### Recorded information

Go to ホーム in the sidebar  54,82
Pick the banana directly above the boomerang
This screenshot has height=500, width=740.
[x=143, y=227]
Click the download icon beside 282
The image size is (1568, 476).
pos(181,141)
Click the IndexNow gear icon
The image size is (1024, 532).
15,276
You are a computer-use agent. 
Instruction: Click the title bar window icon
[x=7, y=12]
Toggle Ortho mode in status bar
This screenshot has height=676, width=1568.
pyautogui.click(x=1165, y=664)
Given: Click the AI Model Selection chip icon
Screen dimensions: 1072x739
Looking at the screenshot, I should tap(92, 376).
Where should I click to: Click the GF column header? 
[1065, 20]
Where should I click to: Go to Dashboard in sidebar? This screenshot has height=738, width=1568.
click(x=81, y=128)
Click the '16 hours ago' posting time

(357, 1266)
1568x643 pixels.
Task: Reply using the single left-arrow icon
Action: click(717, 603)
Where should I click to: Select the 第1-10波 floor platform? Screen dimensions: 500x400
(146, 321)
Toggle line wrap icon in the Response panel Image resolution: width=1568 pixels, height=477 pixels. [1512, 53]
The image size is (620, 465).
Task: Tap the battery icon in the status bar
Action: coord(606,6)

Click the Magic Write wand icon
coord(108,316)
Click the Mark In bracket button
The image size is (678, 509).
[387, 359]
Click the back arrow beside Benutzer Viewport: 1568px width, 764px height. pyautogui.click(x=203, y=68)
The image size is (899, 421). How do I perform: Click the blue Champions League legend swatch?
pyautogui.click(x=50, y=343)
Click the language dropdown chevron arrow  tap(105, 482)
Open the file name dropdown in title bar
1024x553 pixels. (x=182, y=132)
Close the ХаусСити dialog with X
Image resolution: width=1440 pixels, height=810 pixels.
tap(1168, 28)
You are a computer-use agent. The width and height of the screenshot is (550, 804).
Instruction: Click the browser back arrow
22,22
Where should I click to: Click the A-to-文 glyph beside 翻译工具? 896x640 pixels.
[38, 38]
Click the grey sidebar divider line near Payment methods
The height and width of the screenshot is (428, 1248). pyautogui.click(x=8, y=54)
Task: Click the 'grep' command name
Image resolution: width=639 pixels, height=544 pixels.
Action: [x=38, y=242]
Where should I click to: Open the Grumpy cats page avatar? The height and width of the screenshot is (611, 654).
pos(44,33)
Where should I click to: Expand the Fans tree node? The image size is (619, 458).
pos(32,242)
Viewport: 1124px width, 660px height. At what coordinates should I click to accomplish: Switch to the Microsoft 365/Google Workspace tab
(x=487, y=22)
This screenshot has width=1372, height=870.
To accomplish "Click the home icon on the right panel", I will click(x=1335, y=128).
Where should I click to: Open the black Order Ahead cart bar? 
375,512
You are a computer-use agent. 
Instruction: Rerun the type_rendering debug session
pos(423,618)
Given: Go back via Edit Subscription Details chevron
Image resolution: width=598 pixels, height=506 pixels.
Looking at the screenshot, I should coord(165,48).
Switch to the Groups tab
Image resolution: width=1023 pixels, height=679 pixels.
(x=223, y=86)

### Exercise requirements
For every line in the listing above that contains "Given", copy that line.

### Output of the task
Given: Click the AI Model Selection chip icon
Given: Go back via Edit Subscription Details chevron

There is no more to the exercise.